# Machine Learning - Group Assignment 2

- Ankita Kokkera - 06032419
- Aria Wang - 06047688
- Tsamara Esperanti Erwin - 06042275
- Jean-Marc Yao - 06055972
- Amer Mulla - 06027165

In [43]:
import pandas as pd
import numpy as np
from naive_bayes import NaiveBayesForSpam

### 1. Load the data files and list files

In [44]:
training = pd.read_csv("training.txt")
validation = pd.read_csv("validation.txt")
test1 = pd.read_csv("test1.txt")
test2 = pd.read_csv("test2.txt")

with open("censored_list_test1.txt", "r", encoding="utf-8") as f:
    test1_list = f.read().splitlines()

with open("censored_list_test2.txt", "r", encoding="utf-8") as f:
    test2_list = f.read().splitlines()


### 2. Pre-process the SMS messages

In [45]:
for df in [training, validation, test1, test2]:
    df["sms"] = (
        df["sms"]
          .str.lower()
          .str.replace(r"[0-9]", "", regex=True)
          .str.replace(r"[^\w\s]", "", regex=True)
          .str.replace(r"\s+", " ", regex=True)
          .str.strip()
    )

### 3. Review the provided Naïve Bayes code

### 4. Explain the model functions

**`train`**: fits the Naïve Bayes model using the full vocabulary from the training set by estimating the prior probabilities for ham and spam and the word likelihood probabilities for each class. It stores these parameters so that posterior probabilities can be computed later in `predict` for new messages.

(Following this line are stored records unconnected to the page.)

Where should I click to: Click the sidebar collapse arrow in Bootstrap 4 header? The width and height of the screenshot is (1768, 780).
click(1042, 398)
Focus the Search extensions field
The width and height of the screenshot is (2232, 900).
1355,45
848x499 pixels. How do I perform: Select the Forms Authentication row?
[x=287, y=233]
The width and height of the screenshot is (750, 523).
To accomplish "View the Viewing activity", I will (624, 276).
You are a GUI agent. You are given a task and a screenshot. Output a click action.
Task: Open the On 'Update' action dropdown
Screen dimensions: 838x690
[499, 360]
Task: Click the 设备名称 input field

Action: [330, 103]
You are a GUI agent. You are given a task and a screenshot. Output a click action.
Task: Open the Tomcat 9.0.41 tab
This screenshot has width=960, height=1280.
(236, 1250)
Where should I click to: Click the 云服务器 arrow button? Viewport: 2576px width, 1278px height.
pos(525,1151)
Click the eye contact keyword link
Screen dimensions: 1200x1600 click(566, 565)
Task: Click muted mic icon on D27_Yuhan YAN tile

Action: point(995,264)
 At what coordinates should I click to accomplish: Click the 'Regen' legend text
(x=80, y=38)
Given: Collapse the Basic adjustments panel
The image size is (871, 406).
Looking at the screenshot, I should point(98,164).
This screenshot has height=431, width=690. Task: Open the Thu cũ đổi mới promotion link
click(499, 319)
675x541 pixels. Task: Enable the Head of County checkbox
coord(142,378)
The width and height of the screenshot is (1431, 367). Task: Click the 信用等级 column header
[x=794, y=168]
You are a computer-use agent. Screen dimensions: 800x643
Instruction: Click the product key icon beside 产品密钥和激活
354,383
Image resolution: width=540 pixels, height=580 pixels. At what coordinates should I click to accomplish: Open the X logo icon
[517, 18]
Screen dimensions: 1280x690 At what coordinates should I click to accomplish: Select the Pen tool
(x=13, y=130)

**`train2`**: fits a Naïve Bayes model by estimating the prior probabilities and word likelihood probabilities, but it applies feature selection by retaining only words that are at least 20 times more likely to appear in spam than in ham. It stores these filtered parameters so that posterior probabilities can be computed later in `predict` using a reduced set of spam indicative words.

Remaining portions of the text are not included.